Kalau kita membaca kisah para Romo (Pendeta Katolik) maka kita akan mendapatkan riwayat pendidikan filsafat dalam biografinya. Pernah suatu kali dosen saya bercerita, “kalau umat Islam di sepertiga malam dianjurkan untuk Qiyamul Lail (Sholat Malam), maka dalam tradisi kepastoran, para Romo banyak melakukan telaah literatur pada saat kebanyakan orang semakin menikmati tidur”.

Dalam batas tertentu, kita dapat memahim kenapa ceramah para Romo lebih berbobot daripada khutbah Jum’at yang seringkali membuat ngantuk para jamaah. Karena memang pengetahuan filsafat membuat otak terus dipacu untuk berpikir dan menghadirkan kenikmatan intelektualitas yang semakin meng-haus-kan dahaga keingintahuan.

Pada kesempatan Kajian Tafsir Al Qur’an tadi pagi, Prof. Dr. Yuhanar Ilyas menerangkan bahwa “Para Romo belajar filsafat dikarenakan ada sesuatu yang lemah dalam dogma Kristiani, terutama masalah trinitas. Sehingga membutuhkan penguatan logis dari filsafat.  Prof. Yunahar mengatakan, “Para Romo menggunakan filsafat untuk berkilah dari pertanyaan seputar keimanan Nasrani, yang memang susah untuk diterima akal”.

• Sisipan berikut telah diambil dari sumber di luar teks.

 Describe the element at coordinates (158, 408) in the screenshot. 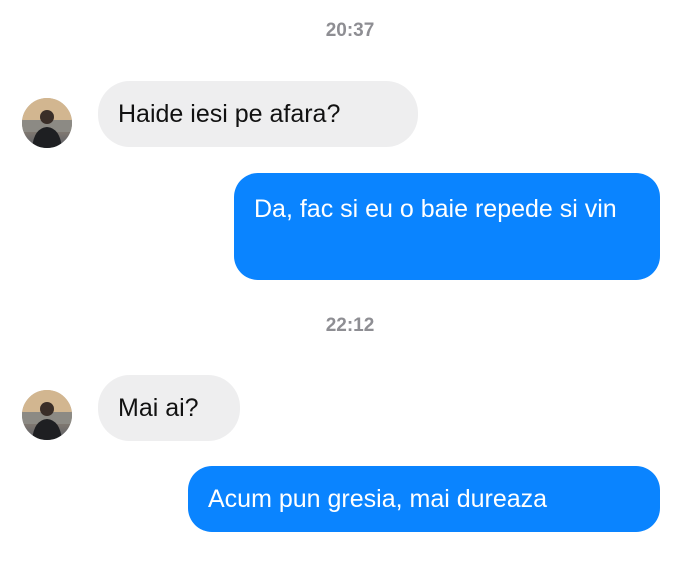

I see `message-text: Mai ai?` at that location.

Terlepas dari sindiran itu, harus kita akui, saat ini pembelajaran filsafat dan penerbitan buku-buku filsafat di Indonesia masih dipegang oleh Nasrani. Ketenaran Sekolah Tinggi Filsafat Driyarkara sudah menjadi barang umum bagi pecinta filsafat. Dan kehadiran Pustaka Kanisius yang sangat aktif menerbitkan buku-buku filsafat, telah memulai jejaknya pada tahun 1960-an yang lalu.

Sementara dalam masyarakat Islam, Filsafat masih dianggap sesuatu yang asing. Bahkan beberapa kelompok Islam menyatakan sikap “anti filsafat”. Saya tak tahu kenapa? Apakah gejala “gejala logika mistika” yang dikritik oleh Tan Malaka dalam Madilog, masih bertahan sampai saat ini? Hingga Ponari menjadi laris karena “batu yang jatuh dari langit” dan para Caleg yang stress masih saja mendatangi para normal, untuk menghadapi depresi jiwa.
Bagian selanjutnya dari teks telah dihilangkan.